Q: What are your thoughts on affirmative action?

Dr. Herron: I think that people who say affirmative action is unjust lack any structural understanding of race. They simply don't understand how racism works.

Opponents of affirmative action are often individualistic in how they think about the topic. They just think, there are two individuals: a white person and a black person. And, hypothetically, the white person in this case is more qualified than the black person. Therefore, the white person should be admitted. But that's a myopic viewpoint.

If you understand that we live in a society that systematically channels resources toward white people at the expense of black people, then you realize something: the fact that this white person is more qualified might itself be unfair.

So it is certainly no solution say, “OK, we'll just be colorblind and admit the person who's more qualified.” The fact that one individual might appear more qualified than the other could be the result of racism.

Expanding Perspectives on Race

Q: You teach the course Race in the Americas at Harvard Extension School. The course takes a deliberately international bent. Why do you feel that is important?

Dr. Herron: In some ways, we take this approach to stay focused on the future.

Many commentators and anthropologists are arguing that a majority–minority United States is going to function more like Latin America in terms of race.

To put it crudely, in Latin America race and racial ideas are generally more fluid. Color and social status are more loosely linked than they are in America. Race is less definitive of people’s identity.

For instance, in Brazil, knowing someone's color is a clue about his or her social status, but it's not the only piece of information that you need to know. Are they wealthy? Are they educated? What kind of job do they have? Color is part of what determines social status, but it's just one part.

But for a long time in the United States, someone's race was actually a strong clue to their social status—at least people thought it was. If you knew someone was white or black or Asian or Hispanic, you thought you knew more about that person in terms of where they stood in society.

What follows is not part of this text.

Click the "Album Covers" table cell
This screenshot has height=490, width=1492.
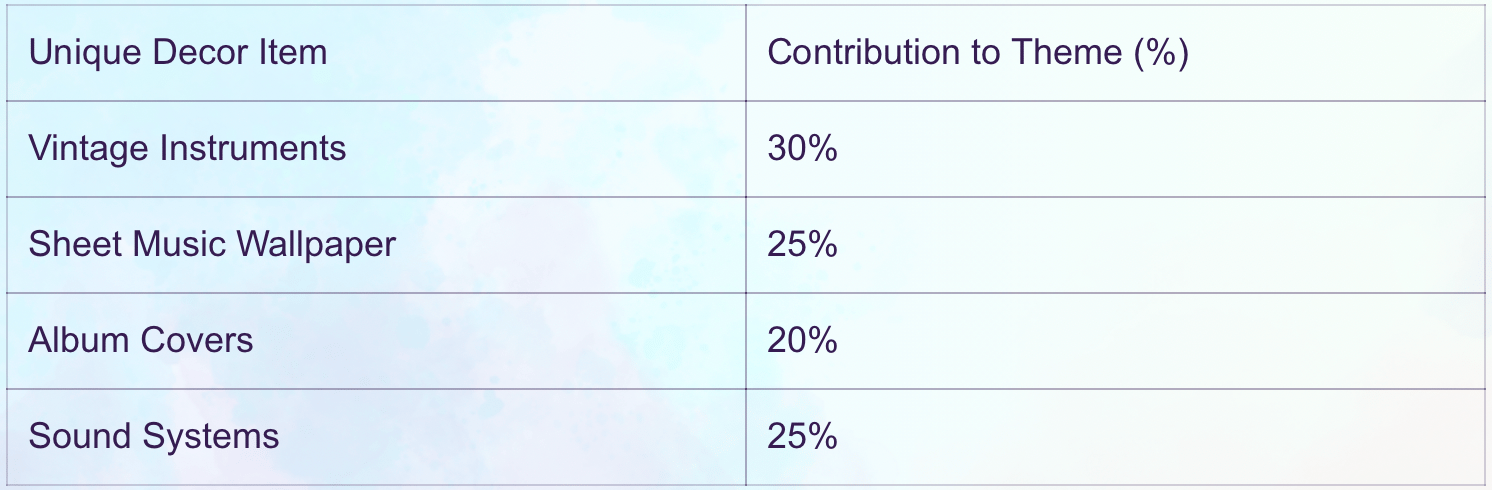pyautogui.click(x=141, y=341)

Q: Do these cultural comparisons come as a surprise to your students?

Dr. Herron: Yes. I think it surprises and even shocks them to learn that race can behave and function differently. The material does what any good anthropology course should do: it forces students to relativize their own worldview.

They come to understand that race isn't a natural, universal way of perceiving the world. They learn that how we perceive the world in terms of race is quite particular to where we are from—and in a certain sense it’s arbitrary.

Dr. Baran: Race is so interesting because it's probably the best case of opening people's eyes to the whole field of cultural anthropology in general.

Race underlies things that are often just considered natural and normal. People believe that there are these different racial groups in the world, and that's just the way it is.

If I can inspire deep critical thinking on some of these issues, if I can get people to think more like a social scientist or an anthropologist, then I think we all will see things differently. And change will follow." — Dr. Michael Baran

But, if we can take that assumption and spin it on its head and show people how race is actually historically and culturally and socially constructed, then you've just opened their eyes to this whole way of looking at the world.

It’s not about attacking individual people and labeling people as racist or not. It’s about understanding the larger systems of oppression and reducing the bias that everyone has. With a social science approach, we attempt to challenge the fundamental ways we all think about this issue, which is more helpful.

If I can inspire deep critical thinking on some of these issues, if I can get people to think more like a social scientist or an anthropologist, then I think we all will see things differently. And change will follow.